* [INSTRUÇÃO DE TRABALHO A]:
Segundo o texto, quantas pessoas havia na Praça da Sé?
* [INSTRUÇÃO DE TRABALHO B]:
Renomeie "avenida Brigadeiro Luiz Antônio" como "avenida Paulista" ao copiar o trecho do texto que vai de "Desci a avenida Brigadeiro" até "Praça da Sé.".

* [TEXTO PARA ANÁLISE]:
Na metrópole infectada, uma normalidade melancólica

É a hora em que as panelas batem, mas aqui não há panelas. No centro de SP, nove da noite, há ainda movimento. A polícia nas ruas, os sem-teto nas escadas, os camelôs vendendo cigarros. Estranha rotina, à beira do iminente desastre social

.

Tarântula 4

3 de abril 2020

Eram 10h45 quando desci a avenida Liberdade ei direção ao centro. Muito entregador, sem-teto, terceirizados e garis em atividade. Passei pelos cortiços da rua Condessa de São Vicente e vi boa atividade nas calçadas, umas 50 pessoas.

Desci a avenida Brigadeiro Luiz Antônio, e vi um senhorzinho nissei de joelhos nos canteiros do viaduto que leva à Praça João Mendes. Ele arrancava o mato e cuidava da vegetação pública. Na João Mendes vi quatro prostitutas de pé, e segui para a Praça da Sé.

Lá, vi umas 400 pessoas: os sem-teto, miseráveis, pregadores evangélicos, garis, e desterrados de costume.

Mas notei dois corpos desacordados no chão. É muito comum na cidade de São Paulo ver gente esparramada no chão, desassistida, em estado incerto de saúde. Mas chamou-me atenção que, desta vez, nos dois casos, tinha um policial checando a ocorrência.

Desci a ladeira da General Carneiro e notei que havia camelôs ao pé da passarela que leva ao terminal Pedro II. Vendiam havaianas, cigarros, bebida, amendoim, cofrinhos de cerâmica em forma de porquinho, churrasco, batata frita. Um vendedor de CDs de música tocava sucessos da Jovem Guarda.

Caminhei de volta à Liberdade, e passei pelo cruzamento da Major Quedinho, São Luís e Consolação.

Enquanto esperava o sinal abrir, vi uma senhora negra que orava ao mesmo tempo que impunha suas mãos na cabeça de um homem sem-teto, ajoelhado no chão junto a seu cobertor cinza. Ao final, ele levantou e a abraçou. Ao meu lado, um jovem negro ciclista entregador vestia bermuda e top de lycra, justinhos, montado em sua bicicleta.

Subi a Major Diogo e fui para casa.

7 de abril 2020

Saí pela avenida Liberdade às 19h15. Fui em busca de reações bolsonaristas aos sonoros panelaços que são diários em certos bairros de São Paulo. Tinha chegado à minha bolha que em Santa Cecília os panelaços vinham dando lugar a manifestações bolsonaristas, tanto na forma de gritos como na forma de agressão às pessoas nas ruas.

Nas redes, uns tais “Soberanistas” lançaram a “Black Week”, ou “Bolsonaro Week”, conclamando todas as lojas a abrirem, garantindo que todos os estabelecimentos iam oferecer preços vantajosos ao consumidor. O presidente busca erodir a quarentena aos poucos.

Chequei perto de casa para ver se o comércio estava aberto de tarde, mas não vi nada de significativo.

* [DADOS EM ESTUDO]:
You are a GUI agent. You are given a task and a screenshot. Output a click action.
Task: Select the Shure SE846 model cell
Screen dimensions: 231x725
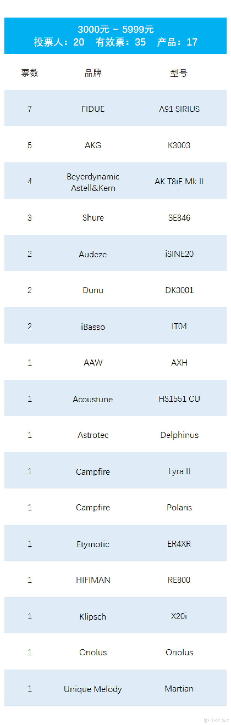[179, 218]
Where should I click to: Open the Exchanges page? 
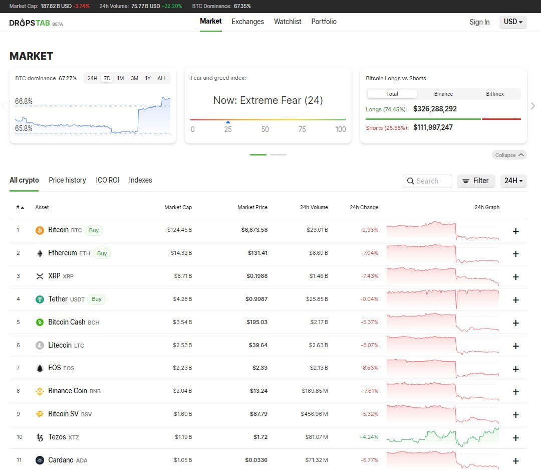pos(247,22)
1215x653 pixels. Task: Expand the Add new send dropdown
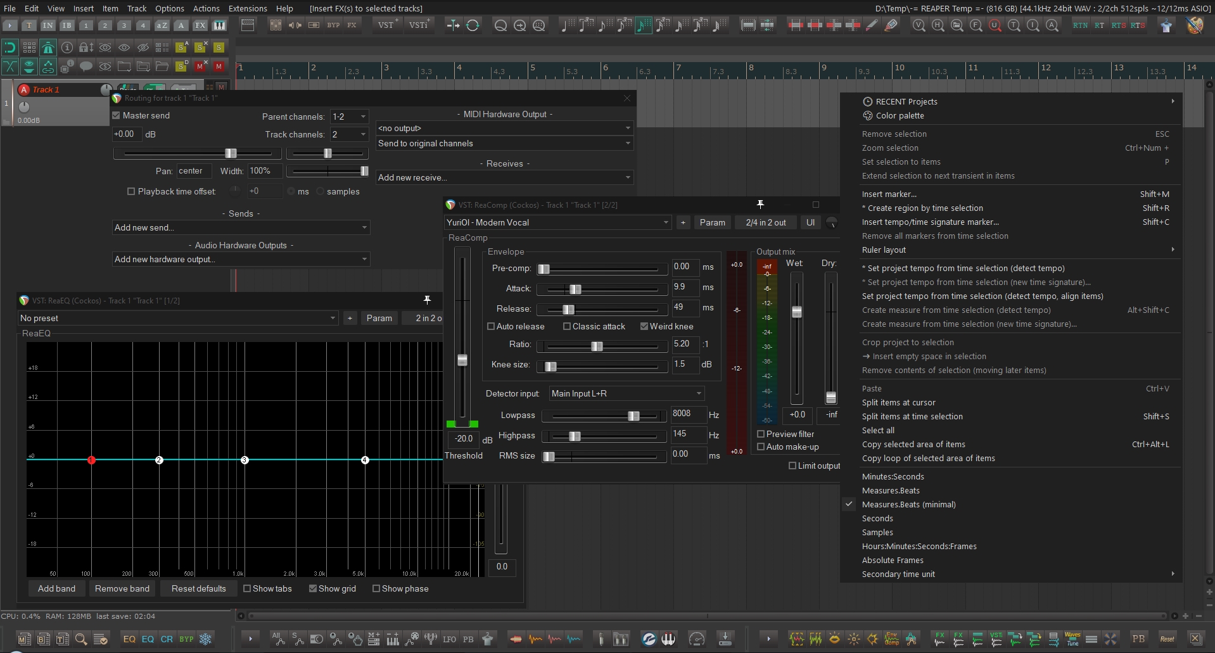pos(241,228)
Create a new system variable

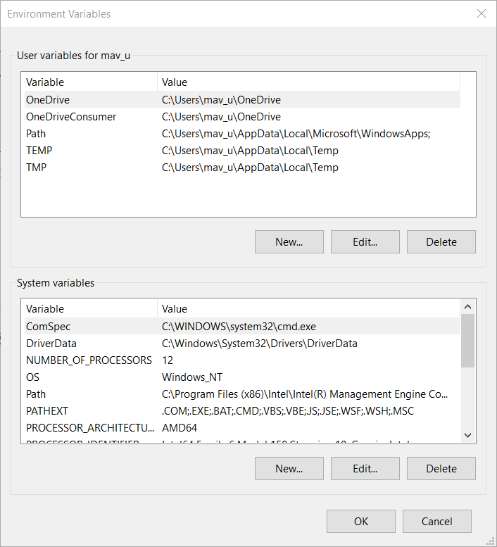[289, 468]
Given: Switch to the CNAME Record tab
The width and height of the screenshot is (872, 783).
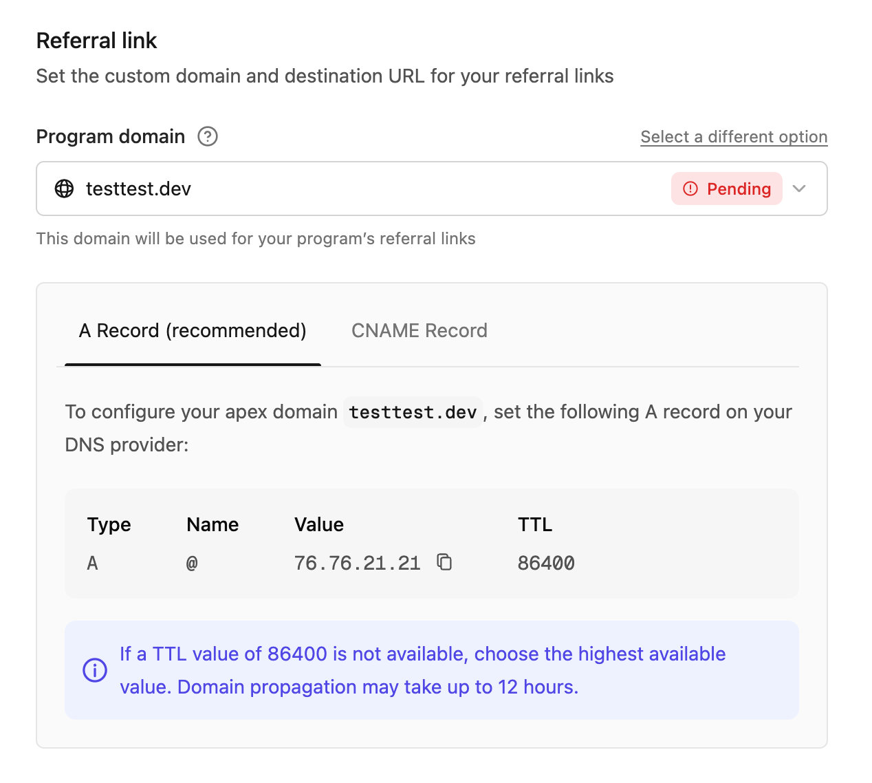Looking at the screenshot, I should tap(419, 330).
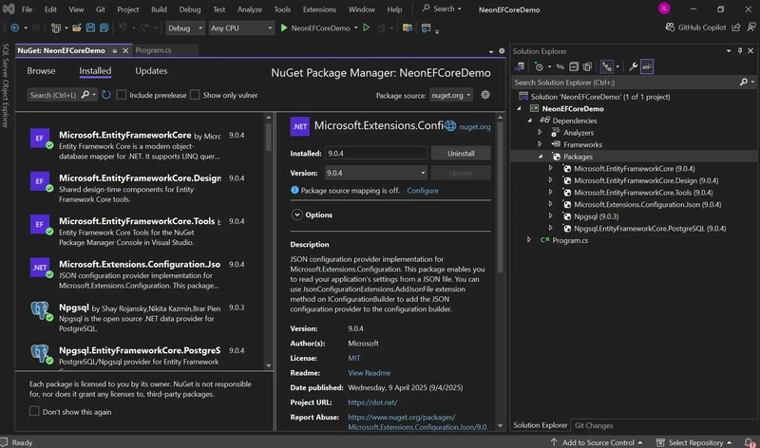
Task: Refresh the NuGet package list
Action: pyautogui.click(x=106, y=95)
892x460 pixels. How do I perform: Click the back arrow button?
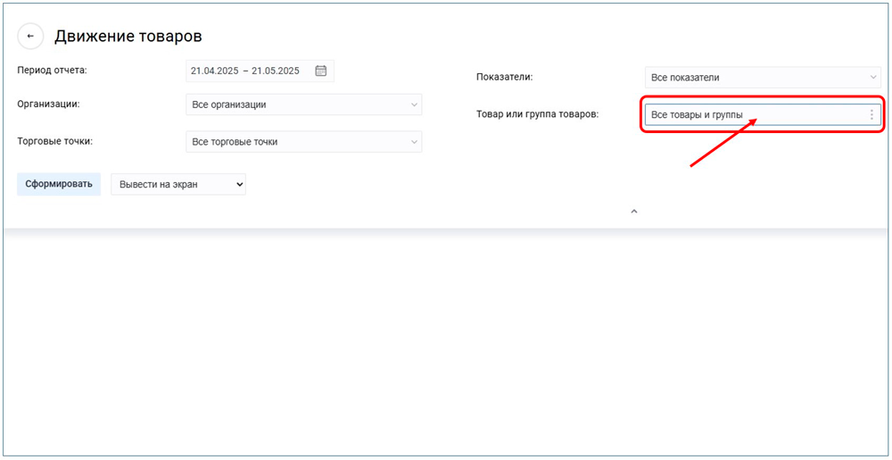[x=30, y=37]
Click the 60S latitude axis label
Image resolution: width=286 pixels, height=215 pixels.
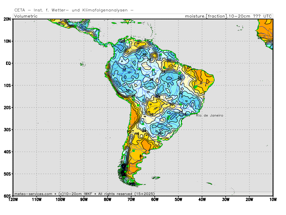8,196
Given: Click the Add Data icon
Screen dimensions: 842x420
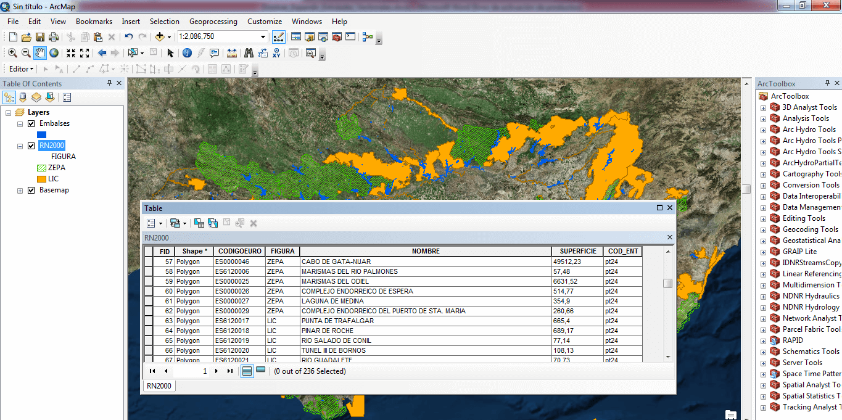Looking at the screenshot, I should pos(160,37).
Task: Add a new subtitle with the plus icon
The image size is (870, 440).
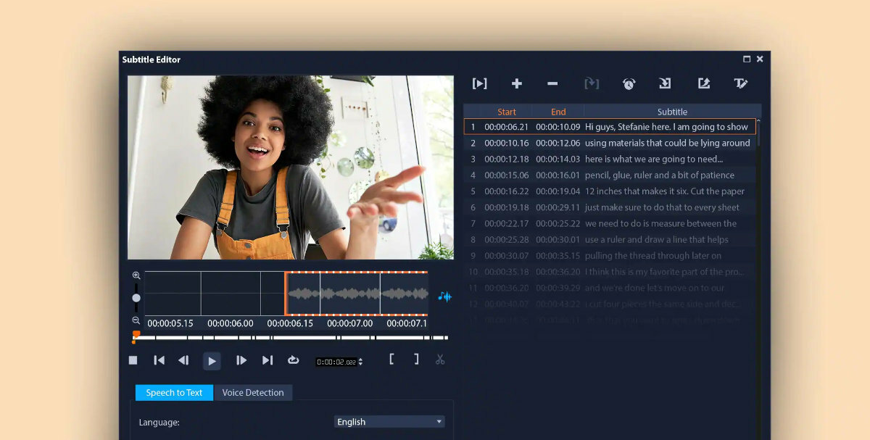Action: click(x=517, y=83)
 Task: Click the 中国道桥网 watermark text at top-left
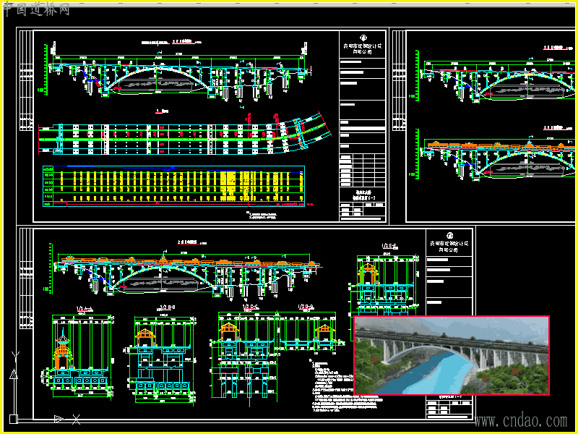point(37,9)
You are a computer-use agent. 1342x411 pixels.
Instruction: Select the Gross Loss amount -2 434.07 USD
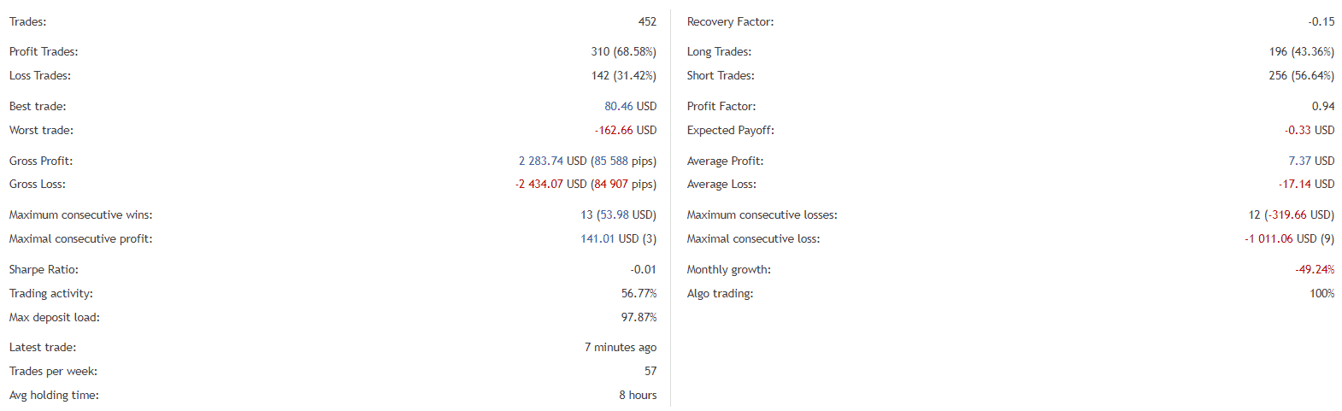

* [CAMPO DE RESPOSTA A]:
Umas 400 pessoas.

* [CAMPO DE RESPOSTA B]:
Desci a avenida Paulista, e vi um senhorzinho nissei de joelhos nos canteiros do viaduto que leva à Praça João Mendes. Ele arrancava o mato e cuidava da vegetação pública. Na João Mendes vi quatro prostitutas de pé, e segui para a Praça da Sé.